Rather, it looks like she feared to face them on her way out.
And no wonder - when she not only ordered armed police to disperse protesters but even defended their use of force against students in order to keep the campus safe before video surfaced showing very clearly that the students were not aggressive in any way and force didn't need to be used, well, why would she want to walk by them?
She has to know, despite her public refusal to step down or acknowledge that she did anything wrong, that her days are numbered at UC Davis and she has now become one of the faces of brutal repression in modern America.
This atrocity at UC Davis will go down in American history as one of the more egregious examples of Police State Clampdown.
The bravery of the students who endured the pepper-spraying, the restraint the rest of the students showed in the face of this brutal act, indeed, the restraint the students showed outside Katehi's press conference and the breath-taking video of Katehi doing the SILENT WALK OF SHAME by them, it really puts the official state response to the OWS protests into stark contrast with the "official story" that the corporate media has been telling about them.
These are not violent, aggressive criminals that police can only corral by using extreme force.
These are seated students engaged in passive civil disobedience, the kind that Gandhi and Martin Luther King engaged in.
It is very difficult if not impossible for ANYBODY to defend this brutal act or the lack of accountability that Katehi is showing by not immediately resigning in disgrace.
This woman should not only lose her job at UC Davis, she should never be allowed to work in any position connected to young people, or even adults, ever again.
Clearly she has neither the ethics nor the judgment to be in any position of authority.
As for the police, one of the officers who sprayed students has been identified as Lt. John Pike.
There is another officer doing some spraying here, although I have yet to see this one identified.
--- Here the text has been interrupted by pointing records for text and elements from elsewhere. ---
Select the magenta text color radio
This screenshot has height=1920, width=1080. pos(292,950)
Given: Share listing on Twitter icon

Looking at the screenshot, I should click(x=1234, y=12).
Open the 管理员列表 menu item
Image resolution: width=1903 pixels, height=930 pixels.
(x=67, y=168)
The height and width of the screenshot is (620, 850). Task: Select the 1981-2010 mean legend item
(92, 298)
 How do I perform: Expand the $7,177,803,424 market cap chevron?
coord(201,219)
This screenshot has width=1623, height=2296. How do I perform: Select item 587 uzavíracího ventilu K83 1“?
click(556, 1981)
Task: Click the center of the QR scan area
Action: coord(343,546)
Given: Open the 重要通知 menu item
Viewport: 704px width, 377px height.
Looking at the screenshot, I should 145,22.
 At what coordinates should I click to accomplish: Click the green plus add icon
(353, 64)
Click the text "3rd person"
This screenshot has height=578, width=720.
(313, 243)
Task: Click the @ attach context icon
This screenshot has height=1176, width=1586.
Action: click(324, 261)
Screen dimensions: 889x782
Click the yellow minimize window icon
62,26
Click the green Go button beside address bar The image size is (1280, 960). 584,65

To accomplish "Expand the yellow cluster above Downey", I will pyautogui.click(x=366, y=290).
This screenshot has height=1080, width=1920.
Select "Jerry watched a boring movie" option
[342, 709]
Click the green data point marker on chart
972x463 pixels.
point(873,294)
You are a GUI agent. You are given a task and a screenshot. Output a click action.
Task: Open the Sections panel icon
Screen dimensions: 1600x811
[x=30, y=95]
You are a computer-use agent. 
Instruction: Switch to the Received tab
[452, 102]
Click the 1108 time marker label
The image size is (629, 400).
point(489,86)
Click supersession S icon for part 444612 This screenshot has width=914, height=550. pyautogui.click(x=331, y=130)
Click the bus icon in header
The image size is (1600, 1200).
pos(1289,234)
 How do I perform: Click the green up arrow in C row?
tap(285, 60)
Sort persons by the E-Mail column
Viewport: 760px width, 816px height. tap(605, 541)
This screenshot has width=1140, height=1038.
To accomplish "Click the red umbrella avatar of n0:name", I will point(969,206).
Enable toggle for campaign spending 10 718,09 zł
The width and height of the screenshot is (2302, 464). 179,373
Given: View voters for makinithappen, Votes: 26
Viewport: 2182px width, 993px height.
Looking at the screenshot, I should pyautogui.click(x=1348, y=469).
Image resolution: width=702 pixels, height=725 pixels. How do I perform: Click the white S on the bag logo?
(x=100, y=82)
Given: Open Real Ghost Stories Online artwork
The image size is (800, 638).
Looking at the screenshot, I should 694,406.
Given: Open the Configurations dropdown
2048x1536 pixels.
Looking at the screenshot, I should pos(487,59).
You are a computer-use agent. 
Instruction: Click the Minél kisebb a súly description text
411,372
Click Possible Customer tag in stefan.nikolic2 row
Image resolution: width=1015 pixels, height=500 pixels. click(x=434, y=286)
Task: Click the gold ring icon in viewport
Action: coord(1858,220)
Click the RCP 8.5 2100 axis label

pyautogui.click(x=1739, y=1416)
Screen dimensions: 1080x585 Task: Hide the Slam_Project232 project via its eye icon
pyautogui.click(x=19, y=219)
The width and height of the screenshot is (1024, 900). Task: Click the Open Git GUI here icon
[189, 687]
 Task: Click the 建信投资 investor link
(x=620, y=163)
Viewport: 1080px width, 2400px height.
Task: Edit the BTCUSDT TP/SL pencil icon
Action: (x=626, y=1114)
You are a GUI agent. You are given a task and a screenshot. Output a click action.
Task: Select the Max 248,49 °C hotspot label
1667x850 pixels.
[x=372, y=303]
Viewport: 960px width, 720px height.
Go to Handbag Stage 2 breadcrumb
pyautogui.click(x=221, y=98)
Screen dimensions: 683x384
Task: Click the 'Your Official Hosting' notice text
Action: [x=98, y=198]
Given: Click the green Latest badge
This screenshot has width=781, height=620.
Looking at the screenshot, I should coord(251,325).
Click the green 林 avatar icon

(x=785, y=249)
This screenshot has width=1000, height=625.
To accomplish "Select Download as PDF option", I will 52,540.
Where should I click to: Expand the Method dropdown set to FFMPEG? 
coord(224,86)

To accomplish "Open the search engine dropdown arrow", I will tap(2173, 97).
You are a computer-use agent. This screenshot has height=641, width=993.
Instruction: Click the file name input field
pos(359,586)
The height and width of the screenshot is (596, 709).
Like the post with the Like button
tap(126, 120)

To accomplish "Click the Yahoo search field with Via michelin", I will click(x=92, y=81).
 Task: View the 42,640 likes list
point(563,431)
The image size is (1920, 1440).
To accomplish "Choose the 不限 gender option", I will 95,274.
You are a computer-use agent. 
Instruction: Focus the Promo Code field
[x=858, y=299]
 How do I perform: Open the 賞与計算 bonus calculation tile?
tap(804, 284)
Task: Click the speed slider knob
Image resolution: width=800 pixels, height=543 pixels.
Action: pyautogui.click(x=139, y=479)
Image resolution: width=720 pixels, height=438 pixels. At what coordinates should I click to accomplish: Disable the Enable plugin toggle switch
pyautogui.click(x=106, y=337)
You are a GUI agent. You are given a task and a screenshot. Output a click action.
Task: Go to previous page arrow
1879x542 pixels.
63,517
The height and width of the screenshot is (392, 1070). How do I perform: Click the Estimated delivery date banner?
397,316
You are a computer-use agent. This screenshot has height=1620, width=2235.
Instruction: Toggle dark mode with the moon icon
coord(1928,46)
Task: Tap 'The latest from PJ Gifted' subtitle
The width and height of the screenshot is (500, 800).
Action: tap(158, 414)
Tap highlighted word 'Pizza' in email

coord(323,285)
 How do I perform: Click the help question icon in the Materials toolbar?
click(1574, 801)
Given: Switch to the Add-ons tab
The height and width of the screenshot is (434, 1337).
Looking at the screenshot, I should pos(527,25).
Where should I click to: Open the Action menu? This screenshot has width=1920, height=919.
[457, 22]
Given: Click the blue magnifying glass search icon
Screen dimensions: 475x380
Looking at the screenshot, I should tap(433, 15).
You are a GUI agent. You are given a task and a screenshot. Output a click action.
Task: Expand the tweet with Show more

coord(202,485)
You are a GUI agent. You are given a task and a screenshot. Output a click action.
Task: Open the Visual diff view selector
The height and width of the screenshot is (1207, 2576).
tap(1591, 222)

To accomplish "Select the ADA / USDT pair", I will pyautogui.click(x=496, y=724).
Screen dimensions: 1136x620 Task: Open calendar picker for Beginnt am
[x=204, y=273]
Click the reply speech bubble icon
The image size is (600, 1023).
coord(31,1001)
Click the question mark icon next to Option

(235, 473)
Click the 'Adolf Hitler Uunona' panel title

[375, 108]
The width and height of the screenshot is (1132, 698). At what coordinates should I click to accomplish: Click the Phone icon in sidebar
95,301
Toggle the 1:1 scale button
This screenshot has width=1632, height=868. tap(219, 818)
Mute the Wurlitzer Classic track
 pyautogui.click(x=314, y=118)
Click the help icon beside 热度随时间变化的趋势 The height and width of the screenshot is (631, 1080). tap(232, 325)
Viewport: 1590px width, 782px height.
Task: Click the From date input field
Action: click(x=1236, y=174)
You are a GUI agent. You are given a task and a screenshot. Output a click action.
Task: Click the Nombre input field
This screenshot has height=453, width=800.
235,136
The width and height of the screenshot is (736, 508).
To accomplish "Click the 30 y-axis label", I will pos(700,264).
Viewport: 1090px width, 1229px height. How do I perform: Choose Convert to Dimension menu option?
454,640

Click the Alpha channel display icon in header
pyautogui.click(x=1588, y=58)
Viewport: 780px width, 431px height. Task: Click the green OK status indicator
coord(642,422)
Others are reported to have held students down while officers pepper sprayed their mouths.
In a day and age when teachers are subject to having their names and teacher data reports published in the newspapers as a way to hold them accountable for performance, I cannot see how the police officers who engage in these brutally repressive acts can remain nameless and faceless behind their THE EMPIRE STRIKES BACK helmets and pepper spray fire extinguishers.
And yet, other than the this instance with Lt. Pike and a few other instances, so far they have.
Even in cases where they have been identified, as in the case of Tony Bolonga in NYC, there has been little to no punishment of the police brutality.
Bologna, for instance, lost 10 vacation days and was transferred from Manhattan to Staten Island, where he lives.
Gee, how awful - now he has a shorter commute to work.
But these acts of police violence and state oppression are really adding up, as Garance Franke-Ruta details here in The Atlantic.
The pepper spraying of four women already corralled in orange netting on Broadway, the kettling of hundreds of protesters on the Brooklyn Bridge, the shooting of an Iraq war veteran in Oakland with rubber bullets that put him into a coma, the pepper spraying of an 84 year old woman, the pepper spraying of a pregnant woman, the brutal beatings administered at Zuccotti and the Wall Street area, the police brutality at UC Berkeley and now the atrocity at UC Davis.
This is the official response to the OWS protests.
It won't be long now before there is a Kent State-like atrocity wherein some sadistic police goon opens fire on protesters.
That is unfortunate, but you can see that it is coming.
The police brutality is getting worse with each of these incidents, not better.
They are not being held accountable AT ALL for any of this.
And as Glenn Greenwald has pointed out more than once, they are outfitted with paramilitary equipment, ostensibly to fight terrorism, that they're now itching to use against OWS protesters.
So it goes.
The shame of UC Davis.
The shame of a nation.
Welcome to 2011 America.
Beware the pepper spray, police batons, tear gas and orange netting.